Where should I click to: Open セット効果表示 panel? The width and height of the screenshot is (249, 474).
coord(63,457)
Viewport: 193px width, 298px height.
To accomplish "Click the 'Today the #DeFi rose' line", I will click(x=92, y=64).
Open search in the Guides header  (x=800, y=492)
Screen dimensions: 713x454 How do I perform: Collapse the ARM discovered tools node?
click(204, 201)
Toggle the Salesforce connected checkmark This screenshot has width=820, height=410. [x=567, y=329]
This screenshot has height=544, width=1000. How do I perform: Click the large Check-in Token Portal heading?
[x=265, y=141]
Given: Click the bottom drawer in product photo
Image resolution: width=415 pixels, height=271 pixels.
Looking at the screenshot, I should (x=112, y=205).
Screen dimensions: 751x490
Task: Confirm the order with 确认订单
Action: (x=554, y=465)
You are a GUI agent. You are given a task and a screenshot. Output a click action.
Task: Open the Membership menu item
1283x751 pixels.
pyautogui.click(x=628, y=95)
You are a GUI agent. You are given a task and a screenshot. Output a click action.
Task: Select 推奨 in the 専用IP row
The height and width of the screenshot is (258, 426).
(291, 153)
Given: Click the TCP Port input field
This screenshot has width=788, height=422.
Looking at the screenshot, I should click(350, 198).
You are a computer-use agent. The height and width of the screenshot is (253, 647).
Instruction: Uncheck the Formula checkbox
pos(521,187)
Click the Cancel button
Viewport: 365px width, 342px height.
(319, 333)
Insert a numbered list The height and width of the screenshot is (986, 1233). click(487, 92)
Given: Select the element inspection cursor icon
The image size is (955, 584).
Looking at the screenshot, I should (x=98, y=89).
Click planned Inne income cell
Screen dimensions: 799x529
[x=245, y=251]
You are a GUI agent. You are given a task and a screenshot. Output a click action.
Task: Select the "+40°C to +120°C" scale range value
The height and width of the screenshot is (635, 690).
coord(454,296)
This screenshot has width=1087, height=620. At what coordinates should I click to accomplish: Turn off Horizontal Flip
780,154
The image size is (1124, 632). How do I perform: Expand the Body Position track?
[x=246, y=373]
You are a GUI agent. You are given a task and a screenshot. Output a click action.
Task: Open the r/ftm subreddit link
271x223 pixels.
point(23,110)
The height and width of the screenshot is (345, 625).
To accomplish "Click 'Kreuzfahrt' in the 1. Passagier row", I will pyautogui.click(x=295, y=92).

REQUIRED WORK:
Please output only the lines from the first line of the entries through the line with "Toggle the Salesforce", both included, exactly as written.

ANSWER FOR THE TASK:
Where should I click to: Open セット効果表示 panel? The width and height of the screenshot is (249, 474).
coord(63,457)
Viewport: 193px width, 298px height.
To accomplish "Click the 'Today the #DeFi rose' line", I will click(x=92, y=64).
Open search in the Guides header  (x=800, y=492)
Screen dimensions: 713x454 How do I perform: Collapse the ARM discovered tools node?
click(204, 201)
Toggle the Salesforce connected checkmark This screenshot has width=820, height=410. [x=567, y=329]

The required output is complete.